* Work order: Restate the records word for word, omitting nothing.

(Saved entries)
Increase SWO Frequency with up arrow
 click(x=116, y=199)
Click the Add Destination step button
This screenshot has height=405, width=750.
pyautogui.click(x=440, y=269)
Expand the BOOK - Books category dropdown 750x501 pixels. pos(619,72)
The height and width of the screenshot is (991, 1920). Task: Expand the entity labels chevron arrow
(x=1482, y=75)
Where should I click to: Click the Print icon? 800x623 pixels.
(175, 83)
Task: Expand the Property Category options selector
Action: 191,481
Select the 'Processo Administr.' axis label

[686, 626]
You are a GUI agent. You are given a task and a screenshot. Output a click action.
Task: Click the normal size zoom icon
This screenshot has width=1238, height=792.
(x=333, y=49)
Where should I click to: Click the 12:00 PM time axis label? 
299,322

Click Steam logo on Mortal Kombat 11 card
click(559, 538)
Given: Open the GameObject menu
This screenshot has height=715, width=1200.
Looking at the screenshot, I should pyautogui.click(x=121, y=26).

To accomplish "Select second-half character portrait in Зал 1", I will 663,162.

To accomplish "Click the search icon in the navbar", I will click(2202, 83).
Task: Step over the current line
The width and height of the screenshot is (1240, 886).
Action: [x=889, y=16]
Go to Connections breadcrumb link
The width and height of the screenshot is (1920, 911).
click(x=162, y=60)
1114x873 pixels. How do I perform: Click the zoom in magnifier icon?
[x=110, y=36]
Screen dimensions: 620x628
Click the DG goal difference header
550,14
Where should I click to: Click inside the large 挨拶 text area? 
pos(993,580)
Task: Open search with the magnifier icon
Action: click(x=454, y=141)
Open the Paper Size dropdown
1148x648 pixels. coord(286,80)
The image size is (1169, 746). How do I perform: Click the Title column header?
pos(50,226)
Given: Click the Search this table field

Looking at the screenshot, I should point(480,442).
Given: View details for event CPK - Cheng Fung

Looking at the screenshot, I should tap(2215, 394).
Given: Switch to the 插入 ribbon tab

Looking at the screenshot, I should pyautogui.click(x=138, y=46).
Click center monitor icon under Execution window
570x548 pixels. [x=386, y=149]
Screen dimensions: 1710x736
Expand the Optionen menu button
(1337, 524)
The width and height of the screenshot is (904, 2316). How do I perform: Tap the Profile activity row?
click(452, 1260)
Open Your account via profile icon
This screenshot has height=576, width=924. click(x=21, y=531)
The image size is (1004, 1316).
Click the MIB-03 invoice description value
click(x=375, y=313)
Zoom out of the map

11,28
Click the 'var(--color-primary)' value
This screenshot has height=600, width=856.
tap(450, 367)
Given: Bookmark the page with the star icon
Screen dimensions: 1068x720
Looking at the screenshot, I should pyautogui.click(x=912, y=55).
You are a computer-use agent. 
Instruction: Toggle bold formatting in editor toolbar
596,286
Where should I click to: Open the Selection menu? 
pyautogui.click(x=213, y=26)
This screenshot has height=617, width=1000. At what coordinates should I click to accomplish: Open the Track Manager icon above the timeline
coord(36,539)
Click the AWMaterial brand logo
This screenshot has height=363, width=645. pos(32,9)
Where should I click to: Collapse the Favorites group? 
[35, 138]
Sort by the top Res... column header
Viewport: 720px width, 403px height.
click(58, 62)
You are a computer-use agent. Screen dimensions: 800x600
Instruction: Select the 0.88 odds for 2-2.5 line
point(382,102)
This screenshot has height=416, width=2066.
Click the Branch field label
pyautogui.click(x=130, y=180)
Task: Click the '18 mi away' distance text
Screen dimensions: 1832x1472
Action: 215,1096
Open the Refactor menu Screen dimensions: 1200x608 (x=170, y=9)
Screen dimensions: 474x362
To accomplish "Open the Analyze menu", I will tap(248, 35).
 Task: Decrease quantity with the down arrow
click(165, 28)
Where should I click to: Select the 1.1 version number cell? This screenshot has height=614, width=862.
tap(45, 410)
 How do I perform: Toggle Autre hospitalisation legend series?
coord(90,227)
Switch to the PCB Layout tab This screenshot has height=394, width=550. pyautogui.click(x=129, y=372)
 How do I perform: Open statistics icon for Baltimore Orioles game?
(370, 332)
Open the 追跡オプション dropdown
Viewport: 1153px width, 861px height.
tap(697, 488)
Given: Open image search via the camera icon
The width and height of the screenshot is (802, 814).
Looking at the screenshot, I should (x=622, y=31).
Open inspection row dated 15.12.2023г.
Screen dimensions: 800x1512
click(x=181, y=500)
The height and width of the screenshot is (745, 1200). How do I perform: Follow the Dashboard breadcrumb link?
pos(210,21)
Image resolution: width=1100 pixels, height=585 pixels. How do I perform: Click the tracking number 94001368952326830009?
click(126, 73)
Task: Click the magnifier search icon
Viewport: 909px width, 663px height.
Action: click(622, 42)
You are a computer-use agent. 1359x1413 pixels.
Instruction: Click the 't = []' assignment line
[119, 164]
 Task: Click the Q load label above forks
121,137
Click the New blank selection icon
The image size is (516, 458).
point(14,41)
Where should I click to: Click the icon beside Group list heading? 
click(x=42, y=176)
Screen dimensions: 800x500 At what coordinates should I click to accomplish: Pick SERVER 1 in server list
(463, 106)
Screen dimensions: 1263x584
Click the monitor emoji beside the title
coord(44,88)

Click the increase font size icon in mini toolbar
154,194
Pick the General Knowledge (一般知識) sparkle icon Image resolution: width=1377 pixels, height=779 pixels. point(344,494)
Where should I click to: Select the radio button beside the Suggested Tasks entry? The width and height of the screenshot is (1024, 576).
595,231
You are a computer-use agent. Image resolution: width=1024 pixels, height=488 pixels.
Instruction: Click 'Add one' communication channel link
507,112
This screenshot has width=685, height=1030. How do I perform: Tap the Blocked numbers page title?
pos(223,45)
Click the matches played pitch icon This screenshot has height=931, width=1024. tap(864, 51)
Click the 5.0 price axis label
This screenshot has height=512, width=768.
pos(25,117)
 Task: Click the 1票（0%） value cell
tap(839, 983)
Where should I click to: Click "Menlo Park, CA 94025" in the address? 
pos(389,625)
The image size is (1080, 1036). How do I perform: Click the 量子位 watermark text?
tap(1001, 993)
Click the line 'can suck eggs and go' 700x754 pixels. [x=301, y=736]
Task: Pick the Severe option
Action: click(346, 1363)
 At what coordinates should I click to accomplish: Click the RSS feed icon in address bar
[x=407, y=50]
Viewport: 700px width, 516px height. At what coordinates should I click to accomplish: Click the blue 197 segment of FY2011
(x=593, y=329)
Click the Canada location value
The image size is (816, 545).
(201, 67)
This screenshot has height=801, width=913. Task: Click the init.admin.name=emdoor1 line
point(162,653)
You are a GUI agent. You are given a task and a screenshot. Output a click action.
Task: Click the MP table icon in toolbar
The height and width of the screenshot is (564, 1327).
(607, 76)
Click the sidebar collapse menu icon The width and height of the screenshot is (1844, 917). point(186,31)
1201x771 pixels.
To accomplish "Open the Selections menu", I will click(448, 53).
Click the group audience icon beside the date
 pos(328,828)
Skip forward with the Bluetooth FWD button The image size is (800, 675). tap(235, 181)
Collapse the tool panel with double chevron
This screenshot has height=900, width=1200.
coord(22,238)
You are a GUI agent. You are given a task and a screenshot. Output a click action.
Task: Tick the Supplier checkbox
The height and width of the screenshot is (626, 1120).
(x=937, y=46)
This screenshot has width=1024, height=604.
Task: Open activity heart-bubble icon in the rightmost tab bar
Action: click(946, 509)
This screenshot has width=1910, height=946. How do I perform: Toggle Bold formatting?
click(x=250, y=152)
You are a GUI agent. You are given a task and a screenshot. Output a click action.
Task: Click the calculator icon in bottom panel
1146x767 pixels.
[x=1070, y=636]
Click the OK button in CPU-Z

* Response to the exercise:
Increase SWO Frequency with up arrow
 click(x=116, y=199)
Click the Add Destination step button
This screenshot has height=405, width=750.
pyautogui.click(x=440, y=269)
Expand the BOOK - Books category dropdown 750x501 pixels. pos(619,72)
The height and width of the screenshot is (991, 1920). Task: Expand the entity labels chevron arrow
(x=1482, y=75)
Where should I click to: Click the Print icon? 800x623 pixels.
(175, 83)
Task: Expand the Property Category options selector
Action: 191,481
Select the 'Processo Administr.' axis label

[686, 626]
You are a GUI agent. You are given a task and a screenshot. Output a click action.
Task: Click the normal size zoom icon
This screenshot has width=1238, height=792.
(x=333, y=49)
Where should I click to: Click the 12:00 PM time axis label? 
299,322

Click Steam logo on Mortal Kombat 11 card
click(559, 538)
Given: Open the GameObject menu
This screenshot has height=715, width=1200.
Looking at the screenshot, I should pyautogui.click(x=121, y=26).

To accomplish "Select second-half character portrait in Зал 1", I will 663,162.

To accomplish "Click the search icon in the navbar", I will click(2202, 83).
Task: Step over the current line
The width and height of the screenshot is (1240, 886).
Action: [x=889, y=16]
Go to Connections breadcrumb link
The width and height of the screenshot is (1920, 911).
click(x=162, y=60)
1114x873 pixels. How do I perform: Click the zoom in magnifier icon?
[x=110, y=36]
Screen dimensions: 620x628
Click the DG goal difference header
550,14
Where should I click to: Click inside the large 挨拶 text area? 
pos(993,580)
Task: Open search with the magnifier icon
Action: click(x=454, y=141)
Open the Paper Size dropdown
1148x648 pixels. coord(286,80)
The image size is (1169, 746). How do I perform: Click the Title column header?
pos(50,226)
Given: Click the Search this table field

Looking at the screenshot, I should point(480,442).
Given: View details for event CPK - Cheng Fung

Looking at the screenshot, I should tap(2215, 394).
Given: Switch to the 插入 ribbon tab

Looking at the screenshot, I should pyautogui.click(x=138, y=46).
Click center monitor icon under Execution window
570x548 pixels. [x=386, y=149]
Screen dimensions: 1710x736
Expand the Optionen menu button
(1337, 524)
The width and height of the screenshot is (904, 2316). How do I perform: Tap the Profile activity row?
click(452, 1260)
Open Your account via profile icon
This screenshot has height=576, width=924. click(x=21, y=531)
The image size is (1004, 1316).
Click the MIB-03 invoice description value
click(x=375, y=313)
Zoom out of the map

11,28
Click the 'var(--color-primary)' value
This screenshot has height=600, width=856.
tap(450, 367)
Given: Bookmark the page with the star icon
Screen dimensions: 1068x720
Looking at the screenshot, I should pyautogui.click(x=912, y=55).
You are a computer-use agent. 
Instruction: Toggle bold formatting in editor toolbar
596,286
Where should I click to: Open the Selection menu? 
pyautogui.click(x=213, y=26)
This screenshot has height=617, width=1000. At what coordinates should I click to accomplish: Open the Track Manager icon above the timeline
coord(36,539)
Click the AWMaterial brand logo
This screenshot has height=363, width=645. pos(32,9)
Where should I click to: Collapse the Favorites group? 
[35, 138]
Sort by the top Res... column header
Viewport: 720px width, 403px height.
click(58, 62)
You are a computer-use agent. Screen dimensions: 800x600
Instruction: Select the 0.88 odds for 2-2.5 line
point(382,102)
This screenshot has height=416, width=2066.
Click the Branch field label
pyautogui.click(x=130, y=180)
Task: Click the '18 mi away' distance text
Screen dimensions: 1832x1472
Action: 215,1096
Open the Refactor menu Screen dimensions: 1200x608 (x=170, y=9)
Screen dimensions: 474x362
To accomplish "Open the Analyze menu", I will tap(248, 35).
 Task: Decrease quantity with the down arrow
click(165, 28)
Where should I click to: Select the 1.1 version number cell? This screenshot has height=614, width=862.
tap(45, 410)
 How do I perform: Toggle Autre hospitalisation legend series?
coord(90,227)
Switch to the PCB Layout tab This screenshot has height=394, width=550. pyautogui.click(x=129, y=372)
 How do I perform: Open statistics icon for Baltimore Orioles game?
(370, 332)
Open the 追跡オプション dropdown
Viewport: 1153px width, 861px height.
tap(697, 488)
Given: Open image search via the camera icon
The width and height of the screenshot is (802, 814).
Looking at the screenshot, I should (x=622, y=31).
Open inspection row dated 15.12.2023г.
Screen dimensions: 800x1512
click(x=181, y=500)
The height and width of the screenshot is (745, 1200). How do I perform: Follow the Dashboard breadcrumb link?
pos(210,21)
Image resolution: width=1100 pixels, height=585 pixels. How do I perform: Click the tracking number 94001368952326830009?
click(126, 73)
Task: Click the magnifier search icon
Viewport: 909px width, 663px height.
Action: click(622, 42)
You are a computer-use agent. 1359x1413 pixels.
Instruction: Click the 't = []' assignment line
[119, 164]
 Task: Click the Q load label above forks
121,137
Click the New blank selection icon
The image size is (516, 458).
point(14,41)
Where should I click to: Click the icon beside Group list heading? 
click(x=42, y=176)
Screen dimensions: 800x500 At what coordinates should I click to accomplish: Pick SERVER 1 in server list
(463, 106)
Screen dimensions: 1263x584
Click the monitor emoji beside the title
coord(44,88)

Click the increase font size icon in mini toolbar
154,194
Pick the General Knowledge (一般知識) sparkle icon Image resolution: width=1377 pixels, height=779 pixels. point(344,494)
Where should I click to: Select the radio button beside the Suggested Tasks entry? The width and height of the screenshot is (1024, 576).
595,231
You are a computer-use agent. Image resolution: width=1024 pixels, height=488 pixels.
Instruction: Click 'Add one' communication channel link
507,112
This screenshot has width=685, height=1030. How do I perform: Tap the Blocked numbers page title?
pos(223,45)
Click the matches played pitch icon This screenshot has height=931, width=1024. tap(864, 51)
Click the 5.0 price axis label
This screenshot has height=512, width=768.
pos(25,117)
 Task: Click the 1票（0%） value cell
tap(839, 983)
Where should I click to: Click "Menlo Park, CA 94025" in the address? 
pos(389,625)
The image size is (1080, 1036). How do I perform: Click the 量子位 watermark text?
tap(1001, 993)
Click the line 'can suck eggs and go' 700x754 pixels. [x=301, y=736]
Task: Pick the Severe option
Action: click(346, 1363)
 At what coordinates should I click to accomplish: Click the RSS feed icon in address bar
[x=407, y=50]
Viewport: 700px width, 516px height. At what coordinates should I click to accomplish: Click the blue 197 segment of FY2011
(x=593, y=329)
Click the Canada location value
The image size is (816, 545).
(201, 67)
This screenshot has height=801, width=913. Task: Click the init.admin.name=emdoor1 line
point(162,653)
You are a GUI agent. You are given a task and a screenshot. Output a click action.
Task: Click the MP table icon in toolbar
The height and width of the screenshot is (564, 1327).
(607, 76)
Click the sidebar collapse menu icon The width and height of the screenshot is (1844, 917). point(186,31)
1201x771 pixels.
To accomplish "Open the Selections menu", I will click(448, 53).
Click the group audience icon beside the date
 pos(328,828)
Skip forward with the Bluetooth FWD button The image size is (800, 675). tap(235, 181)
Collapse the tool panel with double chevron
This screenshot has height=900, width=1200.
coord(22,238)
You are a GUI agent. You are given a task and a screenshot. Output a click action.
Task: Tick the Supplier checkbox
The height and width of the screenshot is (626, 1120).
(x=937, y=46)
This screenshot has width=1024, height=604.
Task: Open activity heart-bubble icon in the rightmost tab bar
Action: click(946, 509)
This screenshot has width=1910, height=946. How do I perform: Toggle Bold formatting?
click(x=250, y=152)
You are a GUI agent. You are given a task and a screenshot. Output a click action.
Task: Click the calculator icon in bottom panel
1146x767 pixels.
[x=1070, y=636]
Click the OK button in CPU-Z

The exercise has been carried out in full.